**Saved entries**
━━━━━━━━━━━━━━━━━━━━━━━━━━━━━━

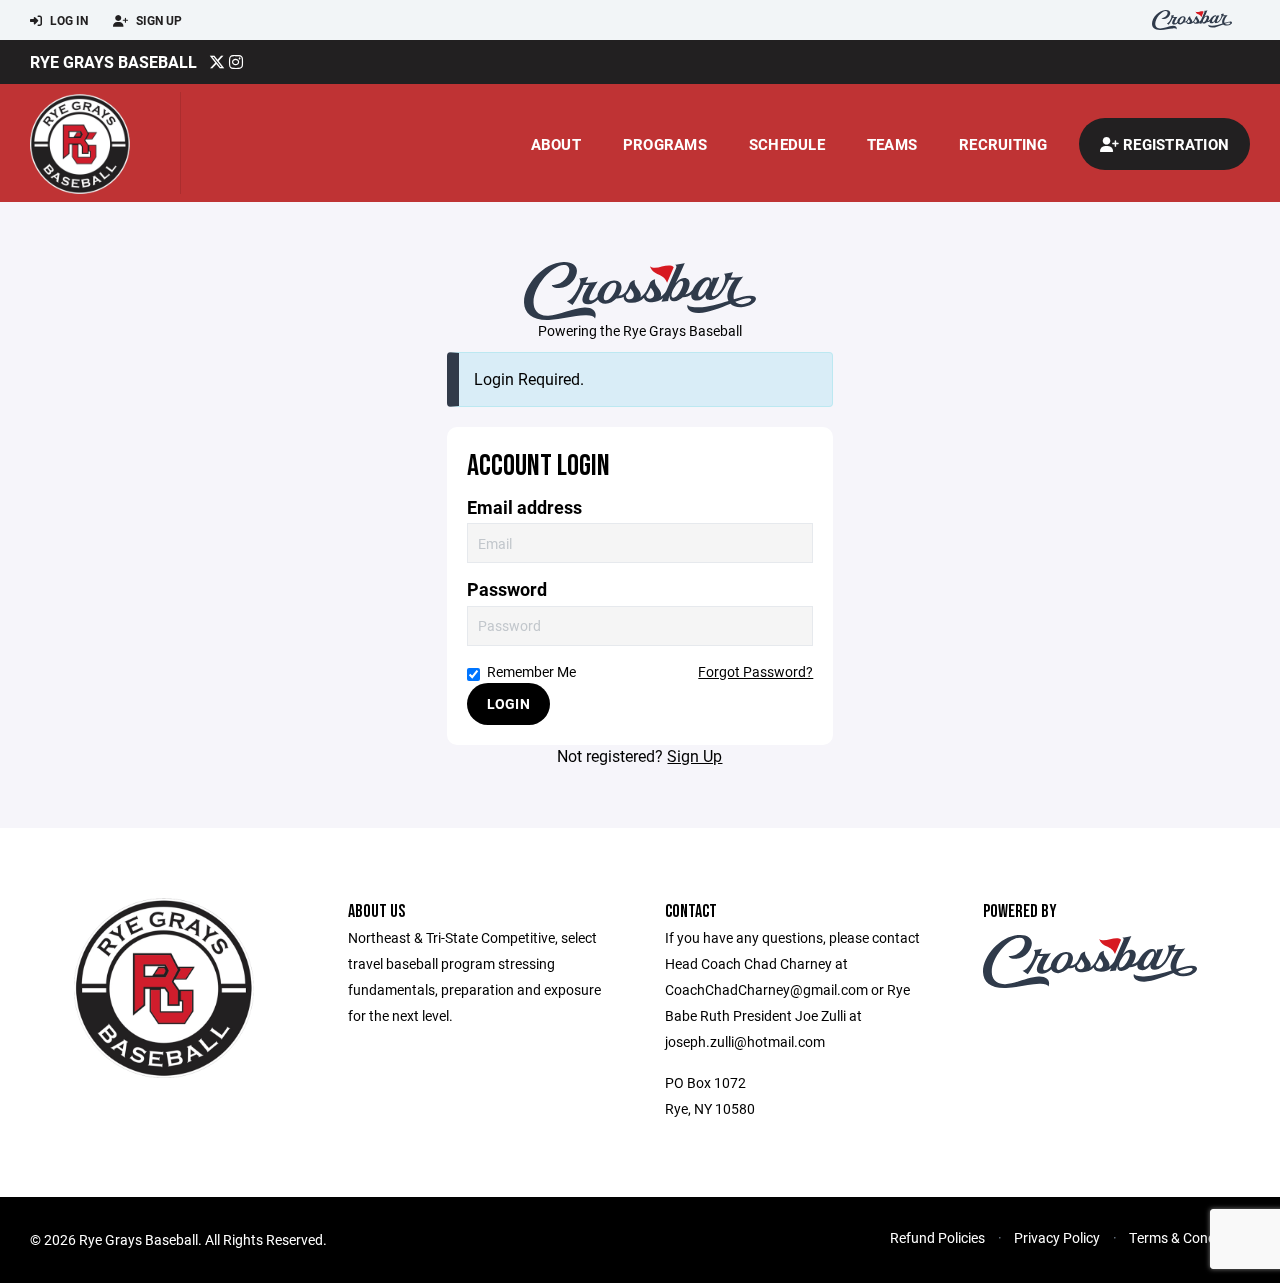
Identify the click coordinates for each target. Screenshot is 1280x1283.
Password (507, 589)
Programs (665, 144)
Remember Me (531, 671)
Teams (892, 144)
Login (508, 703)
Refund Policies (937, 1237)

━━━━━━━━━━━━━━━━━━━━━━━━━━━━━━

**What the task requires**
Are you able to set down all the lines above exactly, without any pictures?

**Expected output**
Identify the click coordinates for each target. Screenshot is 1280x1283.
Password (507, 589)
Programs (665, 144)
Remember Me (531, 671)
Teams (892, 144)
Login (508, 703)
Refund Policies (937, 1237)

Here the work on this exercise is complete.